→ What you will do
Give the stretch of records from the line containing "Screen dimensions: 860x421" through the line containing "click(x=57, y=14)" as a JSON list of strings, one per line, skipping blank lines. Leave the pictures out.

(Extracted records)
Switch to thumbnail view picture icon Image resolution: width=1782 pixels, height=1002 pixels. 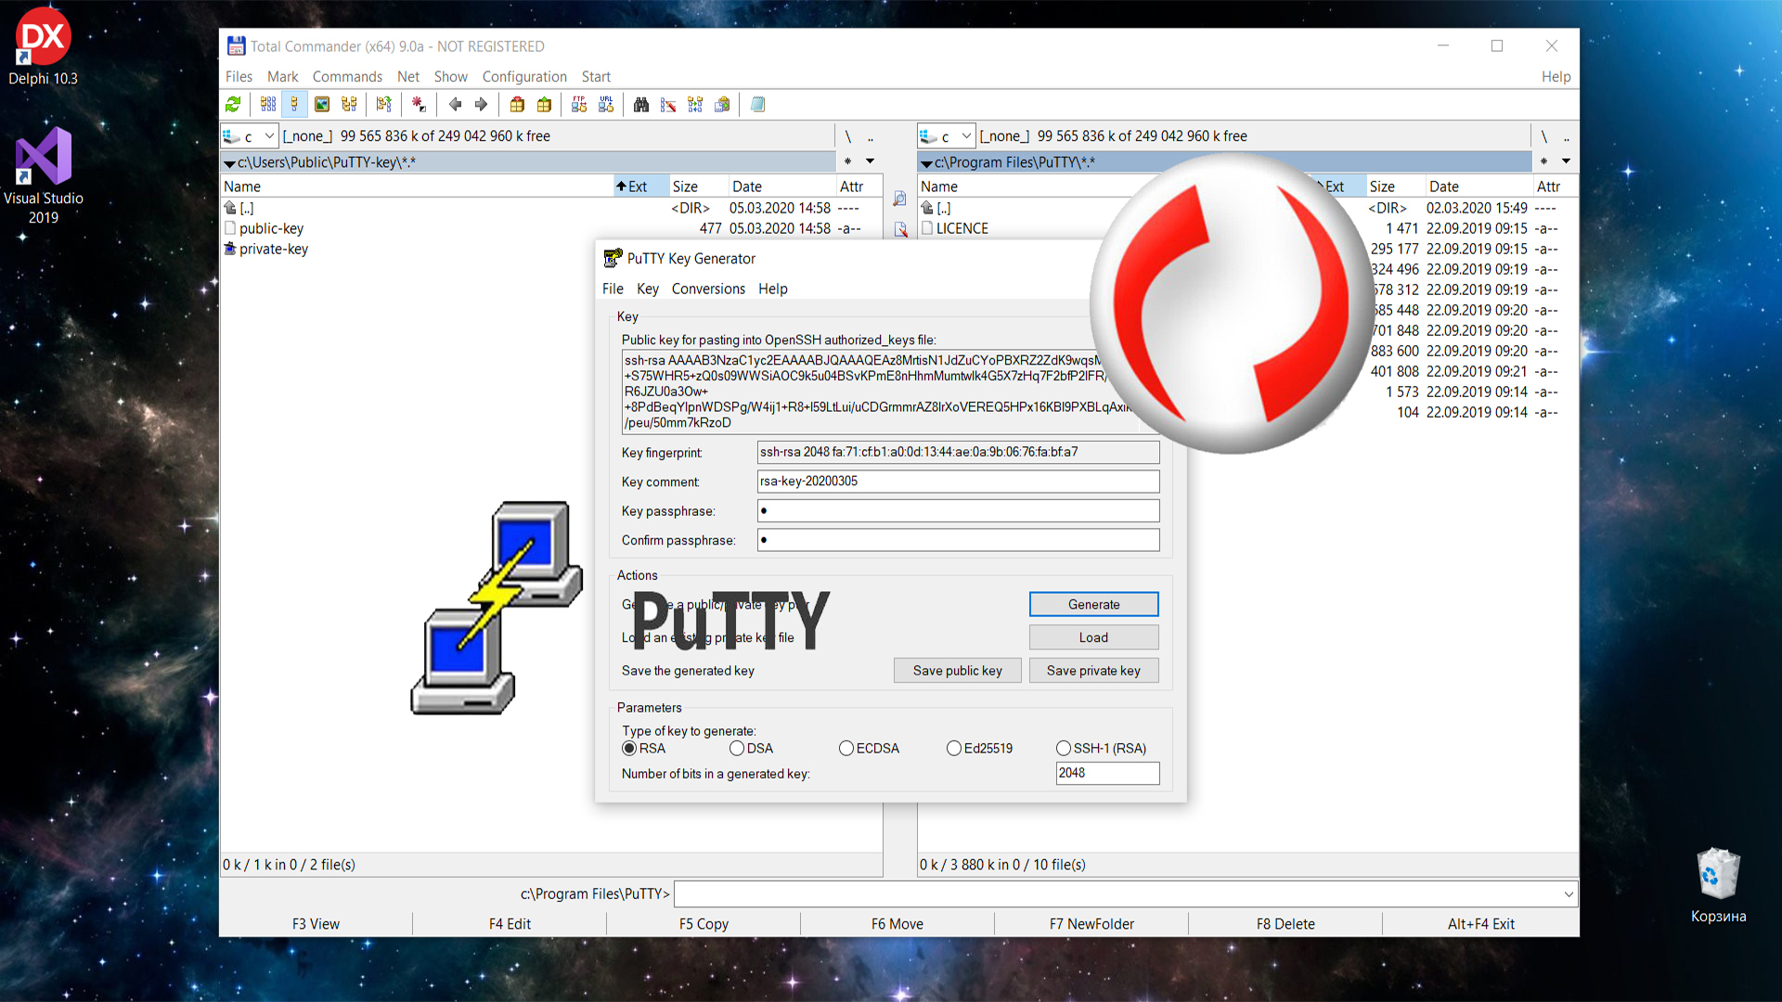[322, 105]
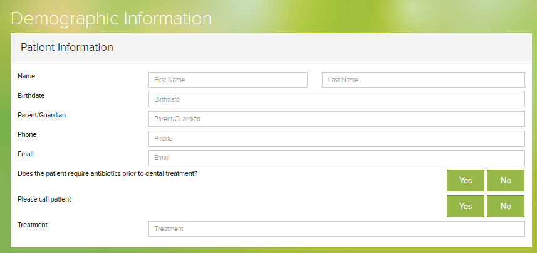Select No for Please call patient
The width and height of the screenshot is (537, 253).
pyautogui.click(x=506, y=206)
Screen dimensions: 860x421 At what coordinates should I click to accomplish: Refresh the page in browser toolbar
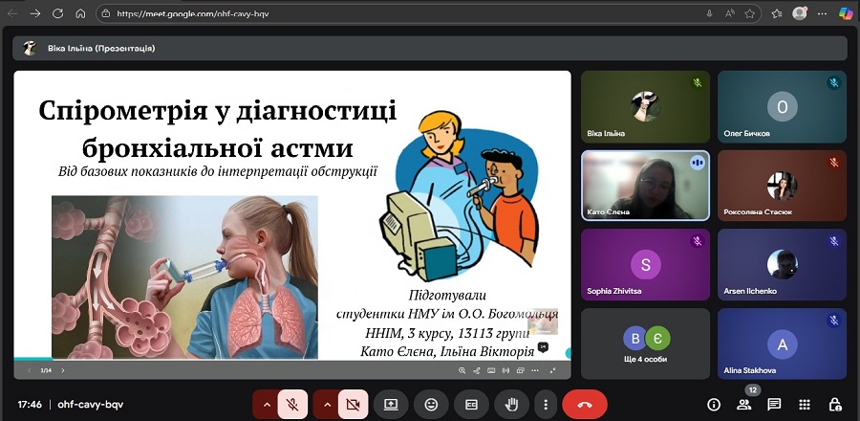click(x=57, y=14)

---

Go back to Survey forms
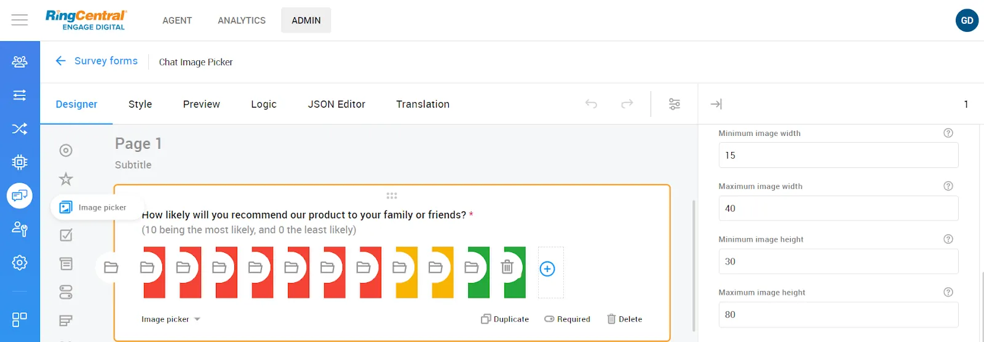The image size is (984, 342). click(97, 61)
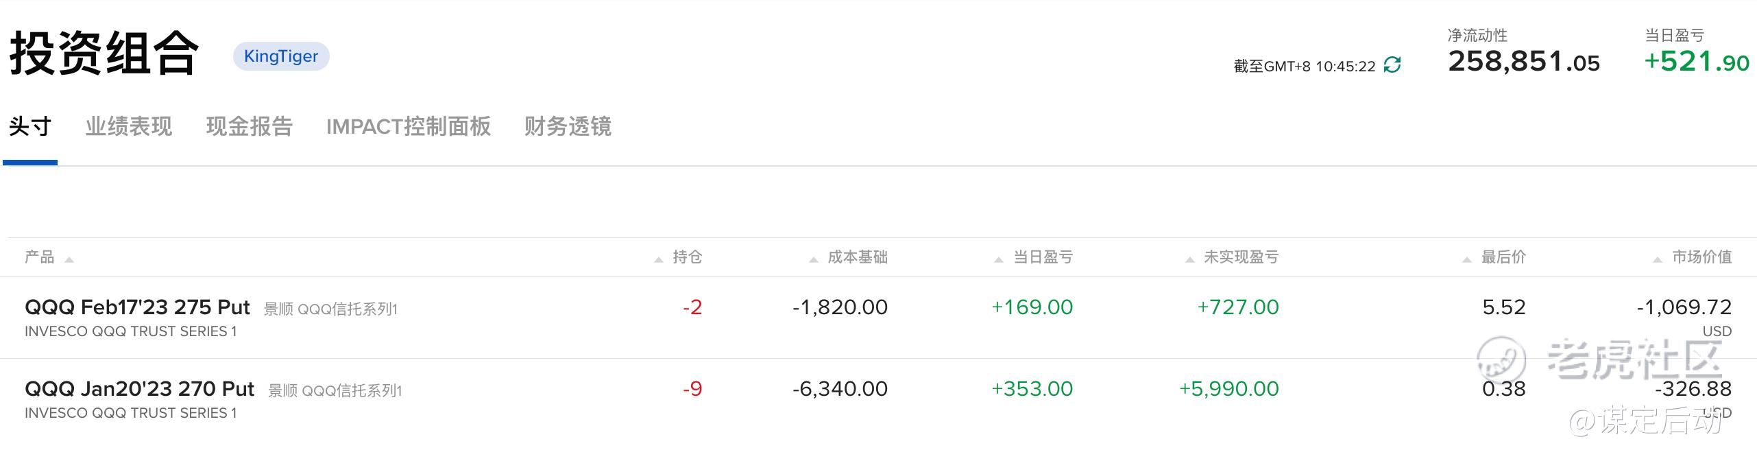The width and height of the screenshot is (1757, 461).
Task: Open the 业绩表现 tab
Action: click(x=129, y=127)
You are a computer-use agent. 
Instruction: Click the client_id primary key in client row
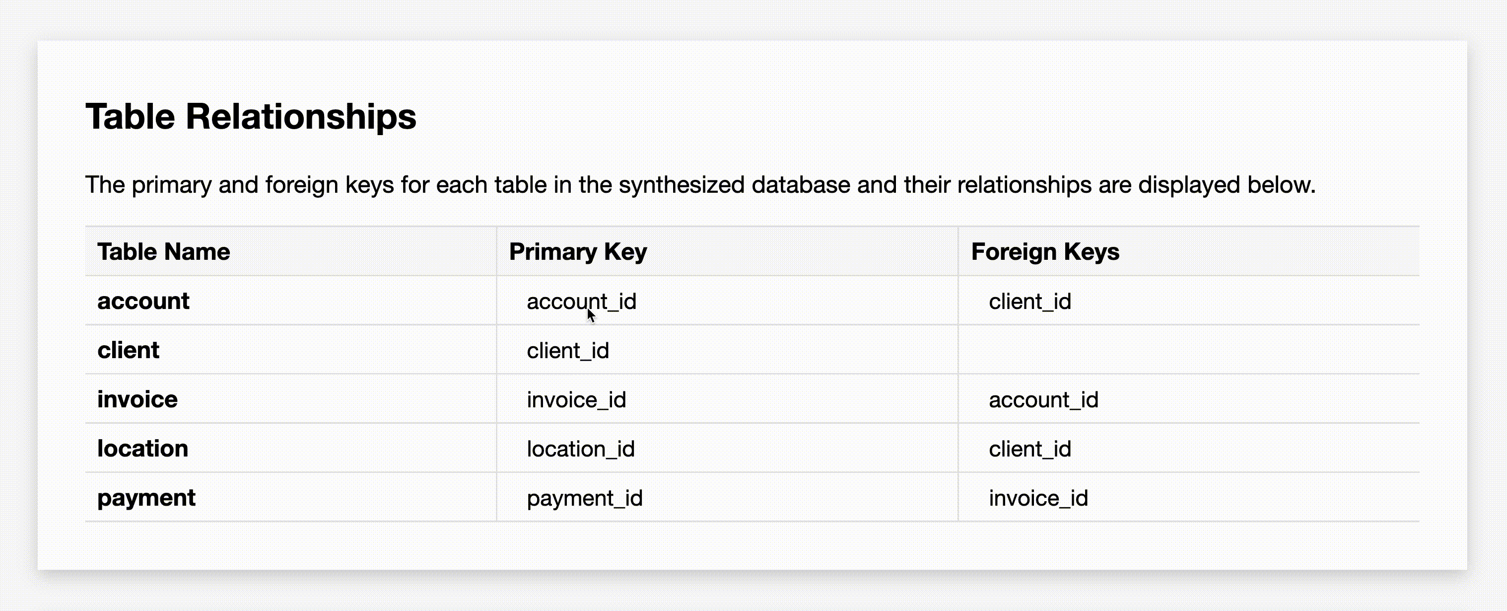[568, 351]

→ Result below
[
  "Screen dimensions: 860x421 At what coordinates should I click to accomplish: Refresh the page in browser toolbar",
  "click(x=57, y=14)"
]